The Academy has launched a programme under which INSA Fellows are encouraged to deliver Popular Lectures to young students and teachers of schools and colleges in remote/rural areas. Proposals are invited from Fellows with details like name and address of the school/college where they wish to deliver the lecture, title/s of lecture/s, proposed dates and the quantum of required travel support. Proposals may be sent to Executive Director, INSA at [email protected], [email protected] with a copy to [email protected] at the earliest. Academy News 1075

Call for Research Proposal in History of Science

The Indian National Commission for History of Science approves, under the guidance of a Research Council, Research Projects on various subjects pertaining to history of science and technology in India. Through this programme, the Investigator can take up source and theme oriented study and compilations of important sources with commentaries; translation of important technical primary sources on mathematics, astronomy, medicine, alchemy, agriculture, natural products, life sciences, scientific traditions including oral traditions of scientific nature, metals and metallurgy, architecture and irrigation technology, for critical assessment relating to ancient and medieval periods. The Commission gives equal emphasis for historical evaluation of science and technology scenario in India during the 19th and 20th centuries. Study of pioneering institutions, popular perceptions of science development, tools, techniques and how the knowledge in each area of science has grown conceptually on the basis of International perspectives, are some examples of the research areas. Themes may also be selected depending on candidates’ own aptitudes and specializations. The last date for submitting research proposals is December 31, 2015. For all other details and application form, visit the website www.insaindia.org or mail at [email protected].

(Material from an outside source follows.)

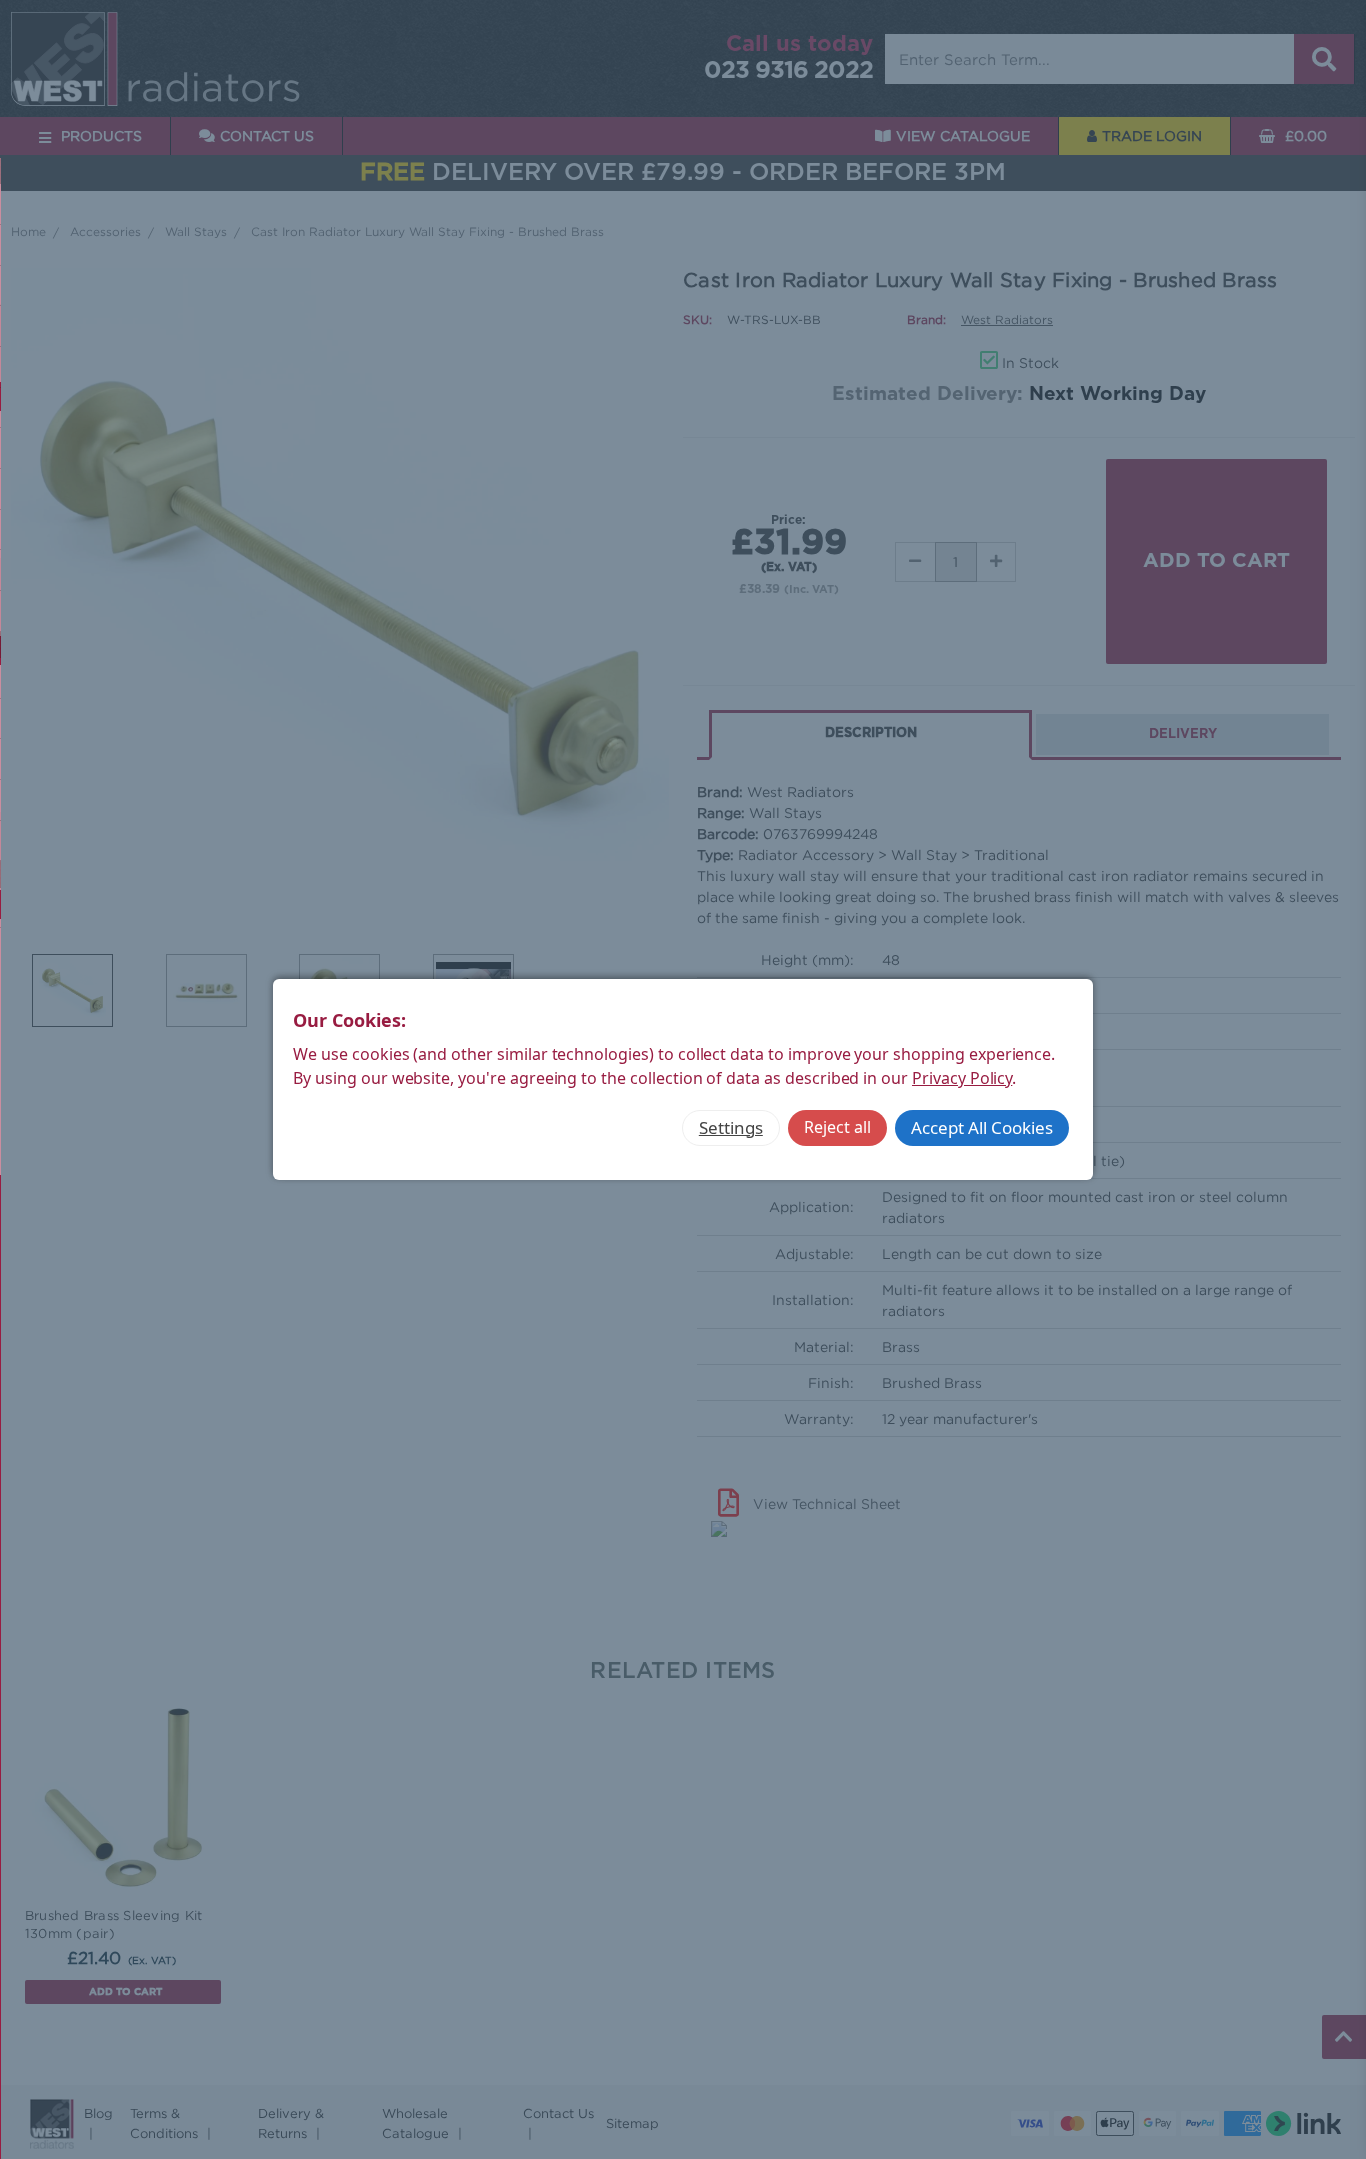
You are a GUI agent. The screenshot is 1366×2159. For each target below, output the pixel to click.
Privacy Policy (962, 1078)
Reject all (837, 1127)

Nomination for INSA Awards The last date for receiving nominations for the following INSA Awards due for the year 2016 is October 15, 2015: 1. INSA-Vainu Bappu Memorial Award 2. JC Bose Memorial Lecture 3. The Srinivasa Ramanujan Medal 4. The Jagadis Chandra Bose Medal 5. The Silver Jubilee Commemoration Medal 6. The Golden Jubilee Commemoration Medal (for Chemical Sciences) 7. Professor Brahm Prakash Memorial Medal 8. Professor K Naha Memorial Medal 9. The Chandrakala Hora Memorial Medal 10. Professor S Swaminathan 60th Birthday Commemoration Lecture 11. Professor Darshan Ranganathan Memorial Lecture 12. Dr Biren Roy Memorial Lecture Nomination form can be downloaded from the INSA website www.insaindia.org.